The following terms are defined in DNS Terminology [RFC8499] and are
reproduced here:
o Label: An ordered list of zero or more octets that makes up a
portion of a domain name. Using graph theory, a label identifies
one node in a portion of the graph of all possible domain names.
o Domain Name: An ordered list of one or more labels.
o Subdomain: "A domain is a subdomain of another domain if it is
contained within that domain. This relationship can be tested by
seeing if the subdomain's name ends with the containing domain's
name." (Quoted from [RFC1034], Section 3.1) For example, in the
host name "nnn.mmm.example.com", both "mmm.example.com" and
"nnn.mmm.example.com" are subdomains of "example.com". Note that
the comparisons here are done on whole labels; that is,
"ooo.example.com" is not a subdomain of "oo.example.com".

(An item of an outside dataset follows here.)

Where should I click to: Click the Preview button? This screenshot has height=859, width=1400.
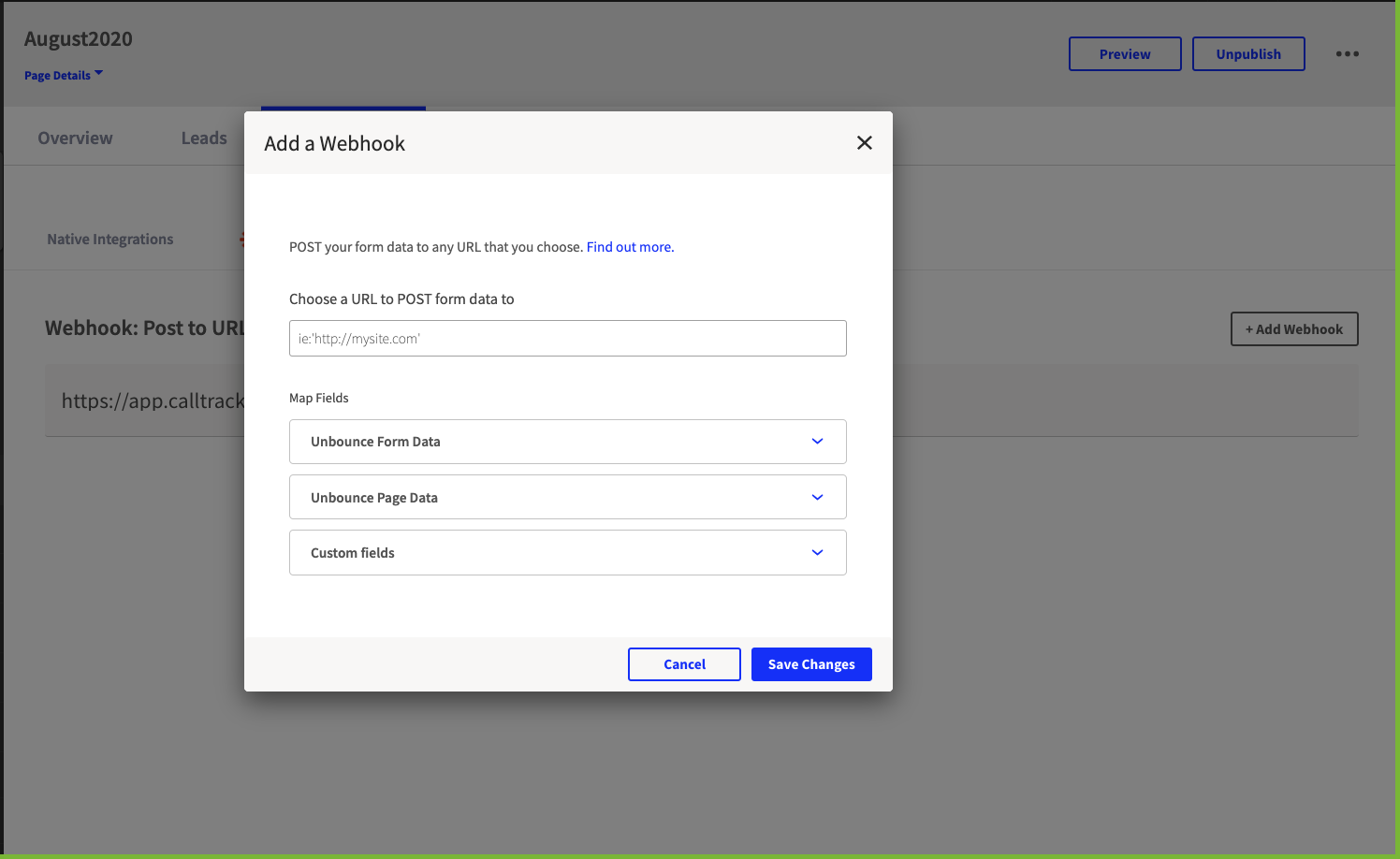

o Fully-Qualified Domain Name (FQDN): This is often just a clear way
of saying the same thing as "domain name of a node", as outlined
above. However, the term is ambiguous. Strictly speaking, a
fully-qualified domain name would include every label, including
the zero-length label of the root: such a name would be written
"www.example.net." (note the terminating dot). But, because every
name eventually shares the common root, names are often written
relative to the root (such as "www.example.net") and are still
called "fully qualified". This term first appeared in [RFC0819].
In this document, names are often written relative to the root.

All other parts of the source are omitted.